A multi-agent system consists of multiple agents. Although agents are autonomous, in order to accomplish complex tasks, they need to communicate with one another and cooperate together. The advantage of using multi-agents is that it offers a bouquet of multiple solutions and multiple services. For every communication, there is one agent sending request (called requestAgent) and multiple agents serving the request (called serviceAgent). The requestAgent may broadcast its request with the service it is expecting, then serviceAgents receive the request, based on the parameter of the request, they check their available service, if their service meets the request, they respond to the requestAgent. The requestAgent may receive multiple replies from the serviceAgents; however, it chooses the most appropriate serviceAgent to perform its task.

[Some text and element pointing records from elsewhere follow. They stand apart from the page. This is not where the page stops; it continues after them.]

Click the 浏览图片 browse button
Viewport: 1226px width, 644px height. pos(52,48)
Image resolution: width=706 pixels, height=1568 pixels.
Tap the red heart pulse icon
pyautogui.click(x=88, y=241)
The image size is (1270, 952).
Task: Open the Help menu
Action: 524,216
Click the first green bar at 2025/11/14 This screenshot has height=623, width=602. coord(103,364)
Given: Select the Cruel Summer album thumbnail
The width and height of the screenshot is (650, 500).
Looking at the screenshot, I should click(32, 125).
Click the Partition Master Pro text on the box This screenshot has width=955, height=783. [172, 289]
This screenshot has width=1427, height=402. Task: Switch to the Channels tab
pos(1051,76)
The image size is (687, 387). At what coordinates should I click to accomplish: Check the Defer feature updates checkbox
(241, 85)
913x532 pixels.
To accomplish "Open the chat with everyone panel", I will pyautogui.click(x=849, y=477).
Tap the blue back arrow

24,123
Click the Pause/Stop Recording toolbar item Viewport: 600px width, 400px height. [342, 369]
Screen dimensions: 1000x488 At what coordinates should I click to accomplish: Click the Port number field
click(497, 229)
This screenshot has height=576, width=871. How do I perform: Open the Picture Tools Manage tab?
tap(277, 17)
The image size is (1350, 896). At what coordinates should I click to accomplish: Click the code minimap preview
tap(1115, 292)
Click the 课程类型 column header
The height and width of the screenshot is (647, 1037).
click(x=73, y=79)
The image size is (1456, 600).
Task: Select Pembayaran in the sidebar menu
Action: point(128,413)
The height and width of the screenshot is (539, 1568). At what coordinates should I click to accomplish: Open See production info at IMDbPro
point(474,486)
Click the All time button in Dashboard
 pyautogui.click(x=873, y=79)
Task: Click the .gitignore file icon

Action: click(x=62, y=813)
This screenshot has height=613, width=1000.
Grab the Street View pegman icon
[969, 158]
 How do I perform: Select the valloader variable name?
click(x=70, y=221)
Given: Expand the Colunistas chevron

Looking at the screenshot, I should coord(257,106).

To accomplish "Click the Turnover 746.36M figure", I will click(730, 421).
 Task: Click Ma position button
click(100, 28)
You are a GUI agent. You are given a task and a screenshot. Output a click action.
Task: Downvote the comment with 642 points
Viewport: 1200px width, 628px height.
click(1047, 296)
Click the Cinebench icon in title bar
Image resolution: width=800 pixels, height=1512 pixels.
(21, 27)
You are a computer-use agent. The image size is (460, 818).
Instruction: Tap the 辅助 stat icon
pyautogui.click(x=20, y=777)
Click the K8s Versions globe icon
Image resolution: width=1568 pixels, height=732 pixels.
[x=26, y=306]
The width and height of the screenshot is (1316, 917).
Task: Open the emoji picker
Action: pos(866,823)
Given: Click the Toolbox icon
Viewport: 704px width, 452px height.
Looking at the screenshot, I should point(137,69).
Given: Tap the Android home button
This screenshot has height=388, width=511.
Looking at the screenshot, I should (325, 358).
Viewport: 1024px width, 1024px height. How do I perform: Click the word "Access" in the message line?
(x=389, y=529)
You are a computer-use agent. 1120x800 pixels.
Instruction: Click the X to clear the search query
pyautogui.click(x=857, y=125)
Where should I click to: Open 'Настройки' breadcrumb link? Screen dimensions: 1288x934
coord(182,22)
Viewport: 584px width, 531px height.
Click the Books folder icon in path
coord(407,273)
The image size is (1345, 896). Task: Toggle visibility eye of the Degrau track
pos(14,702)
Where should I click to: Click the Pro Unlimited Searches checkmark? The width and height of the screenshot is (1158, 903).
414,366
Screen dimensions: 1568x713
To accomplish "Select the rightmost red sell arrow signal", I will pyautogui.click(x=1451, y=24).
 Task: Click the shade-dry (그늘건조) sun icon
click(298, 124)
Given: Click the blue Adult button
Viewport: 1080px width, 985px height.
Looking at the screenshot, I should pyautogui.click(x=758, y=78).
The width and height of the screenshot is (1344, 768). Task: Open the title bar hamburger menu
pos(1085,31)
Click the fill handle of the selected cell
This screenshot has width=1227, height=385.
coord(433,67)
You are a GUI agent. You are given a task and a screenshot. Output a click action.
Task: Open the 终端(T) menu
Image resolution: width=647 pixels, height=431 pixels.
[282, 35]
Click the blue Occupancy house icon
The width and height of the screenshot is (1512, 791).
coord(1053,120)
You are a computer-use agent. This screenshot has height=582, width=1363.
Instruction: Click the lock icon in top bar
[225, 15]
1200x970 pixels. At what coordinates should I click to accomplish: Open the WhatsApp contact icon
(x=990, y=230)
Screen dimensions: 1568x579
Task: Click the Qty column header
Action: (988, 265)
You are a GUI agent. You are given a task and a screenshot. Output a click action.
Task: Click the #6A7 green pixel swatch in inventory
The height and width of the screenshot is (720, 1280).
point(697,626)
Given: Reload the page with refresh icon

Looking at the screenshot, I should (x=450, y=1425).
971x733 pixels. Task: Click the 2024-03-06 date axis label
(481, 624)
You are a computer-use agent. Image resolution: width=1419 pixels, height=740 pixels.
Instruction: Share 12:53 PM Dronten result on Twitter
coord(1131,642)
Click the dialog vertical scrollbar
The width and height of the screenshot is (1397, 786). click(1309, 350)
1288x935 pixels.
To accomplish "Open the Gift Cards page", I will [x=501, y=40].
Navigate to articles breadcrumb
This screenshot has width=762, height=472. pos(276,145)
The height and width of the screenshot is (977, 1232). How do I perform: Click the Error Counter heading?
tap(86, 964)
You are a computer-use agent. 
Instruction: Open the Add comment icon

Our multi-agents system architecture draws from the knowledge and theories of service oriented architecture (see Fig. 1a.) well established in the literature29, 30, whereby services can be provided locally or outsourced to external service providers. Our architecture uses the simple object access protocol (SOAP) standard (a message exchange standard that supports service communication) and web service definition language (WSDL) standard that allows a service interface and its binding definitions. The binding maps the abstract interface to a set of protocols that specifies how (or rules) to communicate with a web service, a fundamental ingredient of web-based applications, including e-commerce systems.

Fig. 1a.

Service Oriented Architecture29

In most cases, this request-and-reply communication is not done directly between requestAgent and serviceAgent. A broker is introduced to deal with the multiple requests and multiple services. At the beginning, every serviceAgent registers its available services including name, OS, reliability, QoS, available time, etc. with a broker. When requestAgent has a task with some parameters (intended OS, reliability, etc.) to be executed, it will not send this request directly to multiple serviceAgents, instead, it sends its request to the broker. The broker matches requestAgent’s request with serviceAgents’s registration information, if it finds matched pair, it will forward requestAgent’s request to the appropriate serviceAgent available. Thereafter, the requestAgent could communicate with the selected serviceAgent directly. Fig. 1b. describes the communication procedure among multi-agents.

Fig. 1b.

Communication among Multi-Agents

The introduction of the broker simplifies the communication between requestAgent and serviceAgent, and reduces communication time and overhead. For a detailed examination of multi-agents in e-commerce environments, interested readers should see the following resources15, 28, 31.

3.3. Agent communication language

As we mentioned in Subsections 3.1 and 3.2, agents communicate with one another. Communication among multiple agents requires a framework and protocol that governs how agents interact with one another. The agent communication language provides the framework and protocol for interactions among agents. Communication between any two agents is akin to communication between two networks at the same network level, both ends should follow the same standard protocol.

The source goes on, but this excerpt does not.